═════ Text segment ═════

Asked how personal his book Istanbul: Memories and the City was, Pamuk replied:
I thought I would write Memories and the City in six months, but it took me one year to complete. And I was working twelve hours a day, just reading and working. My life, because of so many things, was in a crisis; I don’t want to go into those details: divorce, father dying, professional problems, problems with this, problems with that, everything was bad. I thought if I were to be weak I would have a depression. But every day I would wake up and have a cold shower and sit down and remember and write, always paying attention to the beauty of the book. Honestly, I may have hurt my mother, my family. My father was dead, but my mother is still alive. But I can’t care about that; I must care about the beauty of the book.

Style
Pamuk's books are characterized by a confusion or loss of identity brought on in part by the conflict between Western and Eastern values. They are often disturbing or unsettling, and include complex plots and characters. His works are also redolent with discussion of and fascination with the creative arts, such as literature and painting. Pamuk's work often touches on the deep-rooted tensions between East and West and tradition and modernism/secularism.

Pamuk speaks about "the angel of inspiration" when he discusses his creativity:

"I am just listening to an inner music, the mystery of which I don't completely know. And I don't want to know."

"I am most surprised by those moments when I have felt as if the sentences, dreams, and pages that have made me so ecstatically happy have not come from my own imagination – that another power has found them and generously presented them to me."

═════ Raw data ═════

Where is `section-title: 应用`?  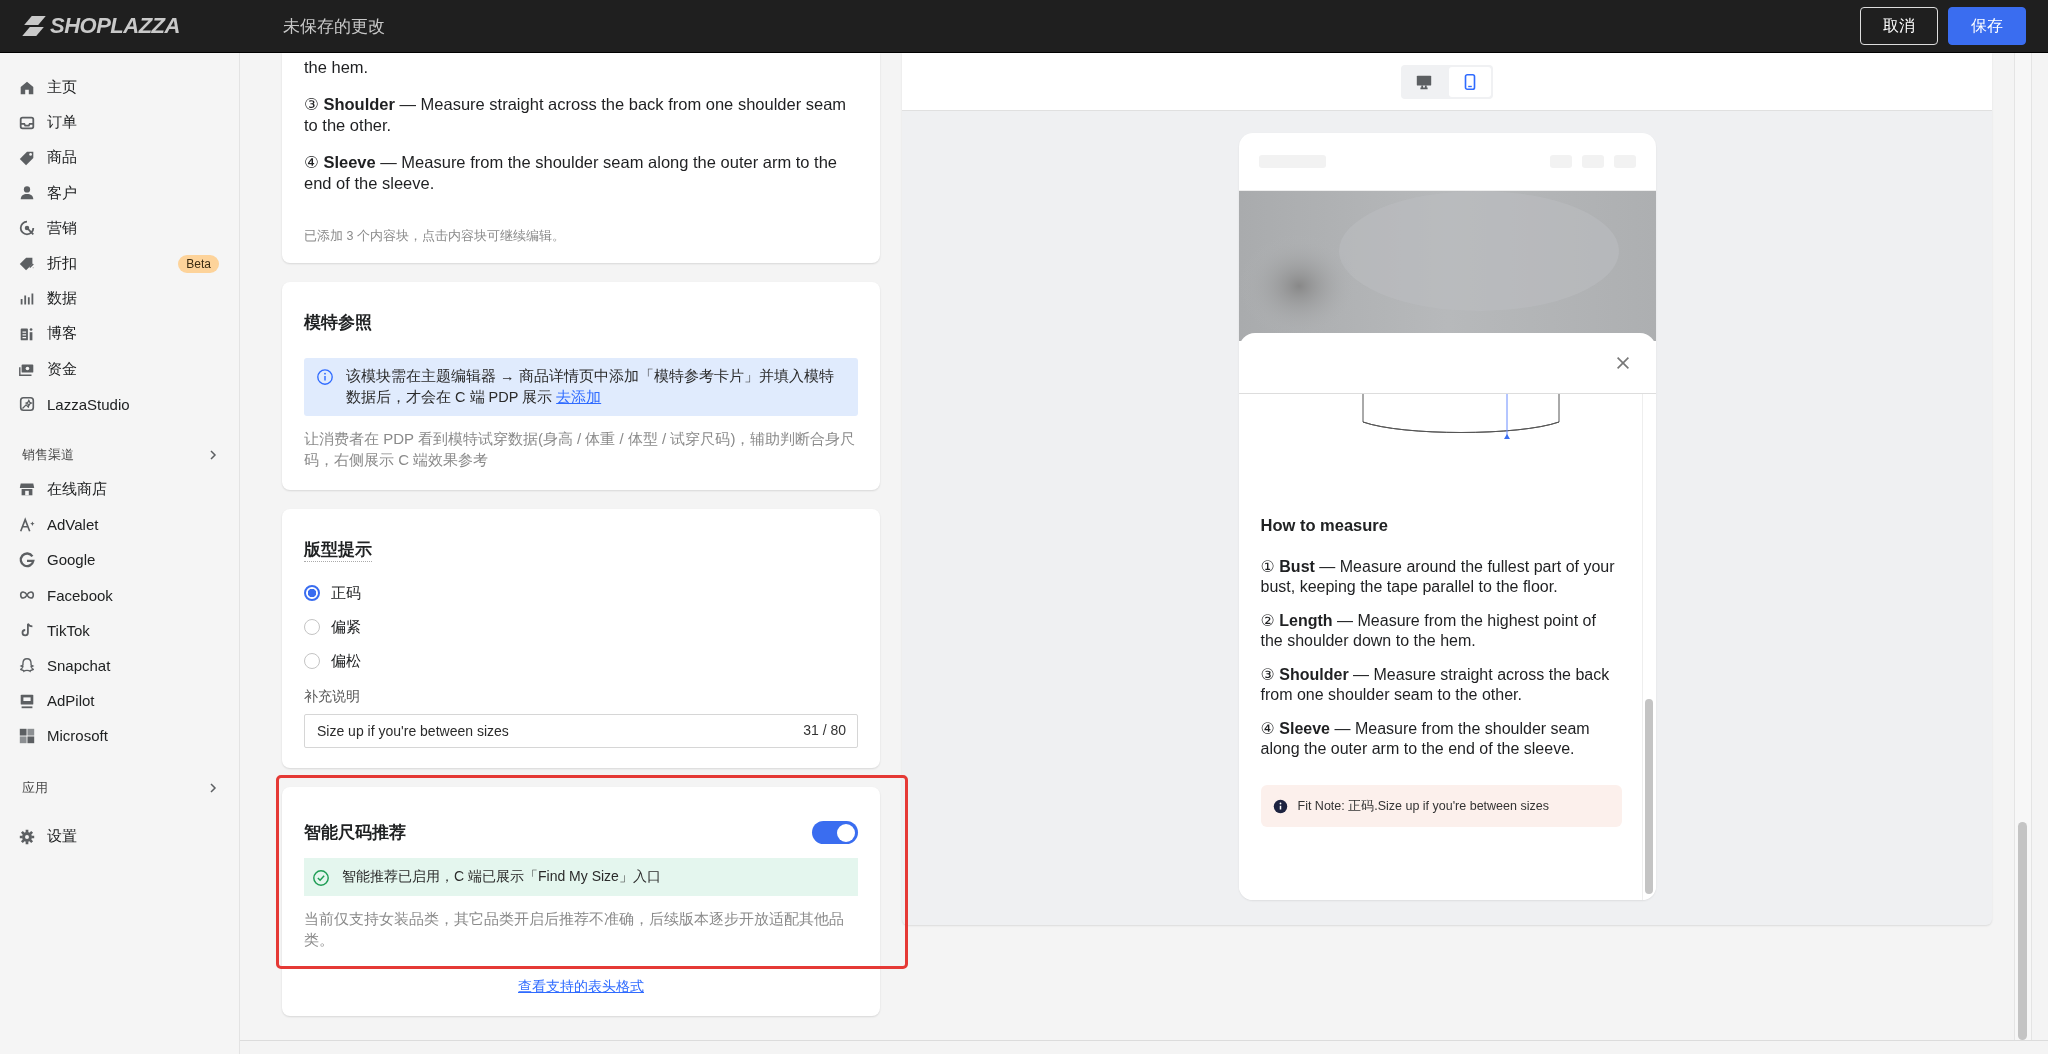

═════

**Tasks to carry out**
A – Answer these questions using the Pamuk text:
(i) How long did Pamuk expect writing Memories and the City to take, and how long did it actually take?
(ii) How many hours a day was he working on it?
(iii) Which creative arts are named as examples of what his works discuss?
B – Rewrite the part of the Pamuk text that opens with the words "Asked how personal" and closes with "about the beauty of the book.", substituting "long walk" for "cold shower".
The data comes from a different source than the Pamuk text.

**Answers in order**
A –
(i) He expected six months, but it took one year.
(ii) Twelve hours a day.
(iii) Literature and painting.

B –
Asked how personal his book Istanbul: Memories and the City was, Pamuk replied:
I thought I would write Memories and the City in six months, but it took me one year to complete. And I was working twelve hours a day, just reading and working. My life, because of so many things, was in a crisis; I don’t want to go into those details: divorce, father dying, professional problems, problems with this, problems with that, everything was bad. I thought if I were to be weak I would have a depression. But every day I would wake up and have a long walk and sit down and remember and write, always paying attention to the beauty of the book. Honestly, I may have hurt my mother, my family. My father was dead, but my mother is still alive. But I can’t care about that; I must care about the beauty of the book.